WRITTEN INSTRUCTION. In the forum thread below about programmers and interruptions, transcribe the passage starting with "Ingenuity and Ticket" and going on through "they'll kill you.".

There's no suggestion that you're going to change your environment in
unrealistic ways, it's more about dealing with the fact you don't work in a
perfect space.

------
jasonkester
This works great if you're plugging away on an existing system, knocking off
bug reports. But it doesn't work at all for prototyping cool new stuff on a
clean sheet of paper.

Ingenuity and Ticket Systems don't combine very well.

There's no list of action items for Truly Cool Stuff. You just dive in and
start messing around. You can probably externalize some context as you cross
off ideas and concepts that won't work. But there's no game plan, thus no
concept of a "Next Action". You're on a blank sheet of paper with a head full
of context, and any distraction will kill that.

So yeah, there are circumstances where you can survive interruptions. But
there are also circumstances where they'll kill you.

------
doki_pen
As I've gotten more programming experience, interruptions have become less and
less of a problem. As long as it's something that I've worked on in the last
few days, I can hop in and get working pretty quickly. I don't know if my
brain has just adapted to the environments I've been working in, or if I'm
just a better programmer now. Maybe I've just become really good at ignoring
people while seeming to be paying attention.

But taking a couple weeks off from a project really sets me back. It could
take can entire day to get back up to speed.

------
Sukotto
I'd like to read more detail about his setup.

What ticketing system does he use that he can "get in and out of in 30 sec"
... so that he can toss every new idea into it without breaking his flow?

How, specifically, does he track his context? In particular, how does he track
context across multiple projects while still being able to react to
interruptions in a timely way?

How does he track his one-and-only-one next action for each project in a way
that's simple/easy/fast enough that he doesn't give it up in disgust?

SUPPLIED INFORMATION.

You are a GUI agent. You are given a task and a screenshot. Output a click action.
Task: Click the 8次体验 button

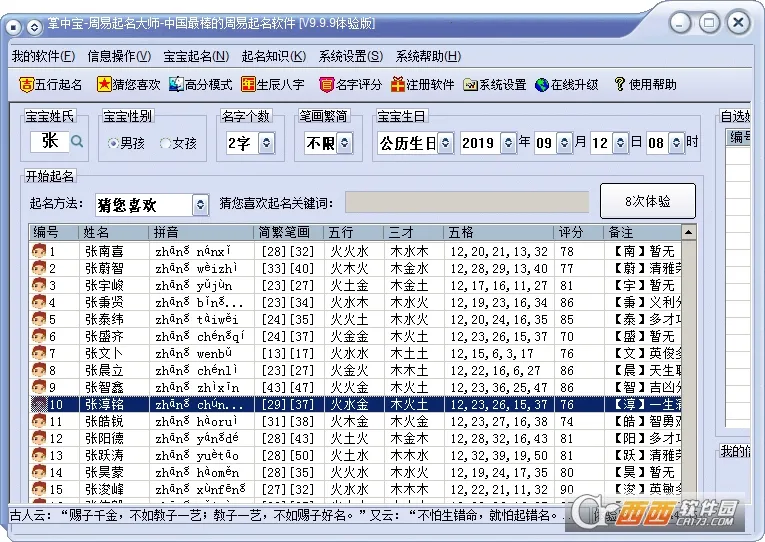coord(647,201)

--

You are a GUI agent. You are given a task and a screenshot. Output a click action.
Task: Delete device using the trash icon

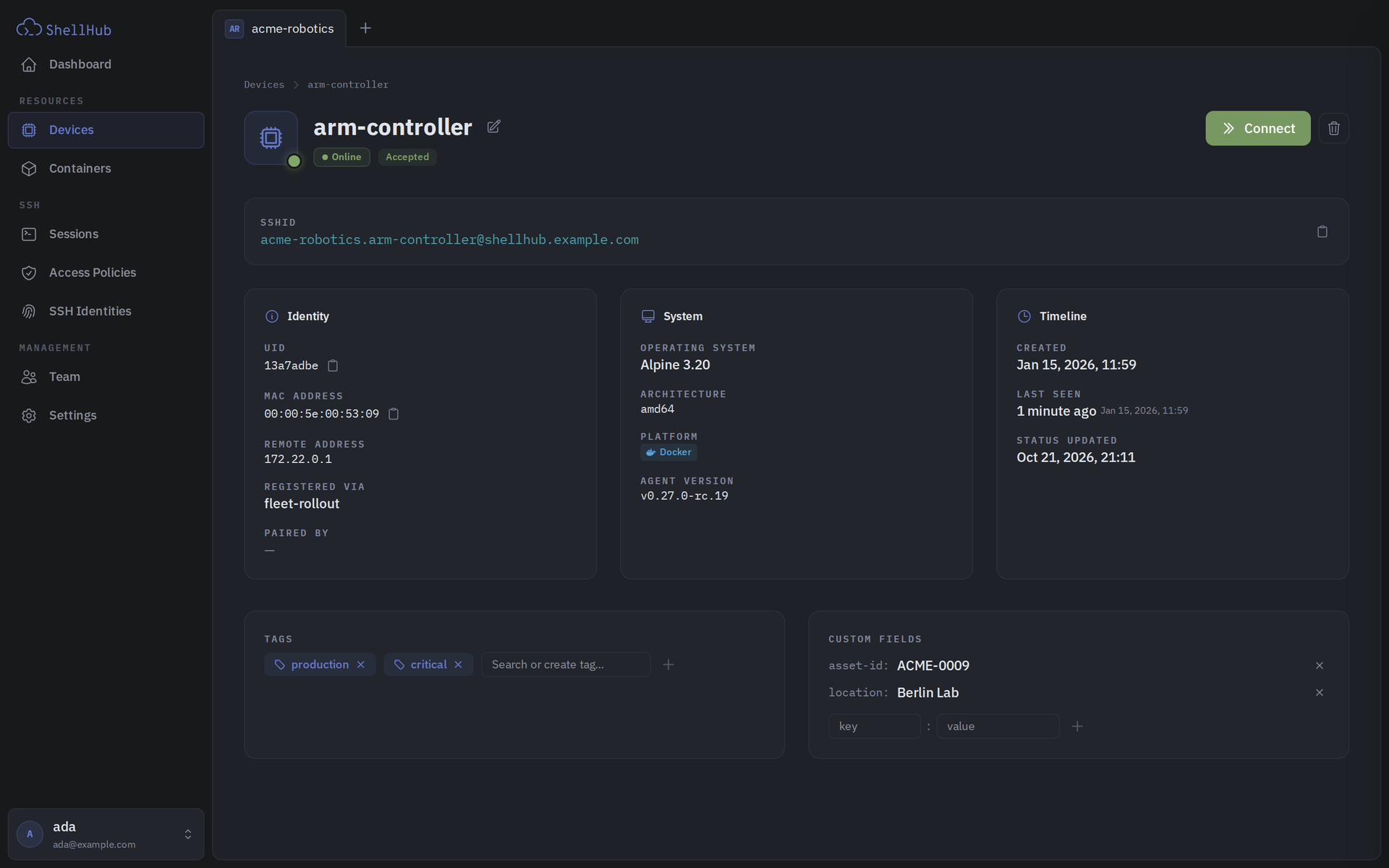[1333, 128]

FINAL ANSWER.
Ingenuity and Ticket Systems don't combine very well.

There's no list of action items for Truly Cool Stuff. You just dive in and
start messing around. You can probably externalize some context as you cross
off ideas and concepts that won't work. But there's no game plan, thus no
concept of a "Next Action". You're on a blank sheet of paper with a head full
of context, and any distraction will kill that.

So yeah, there are circumstances where you can survive interruptions. But
there are also circumstances where they'll kill you.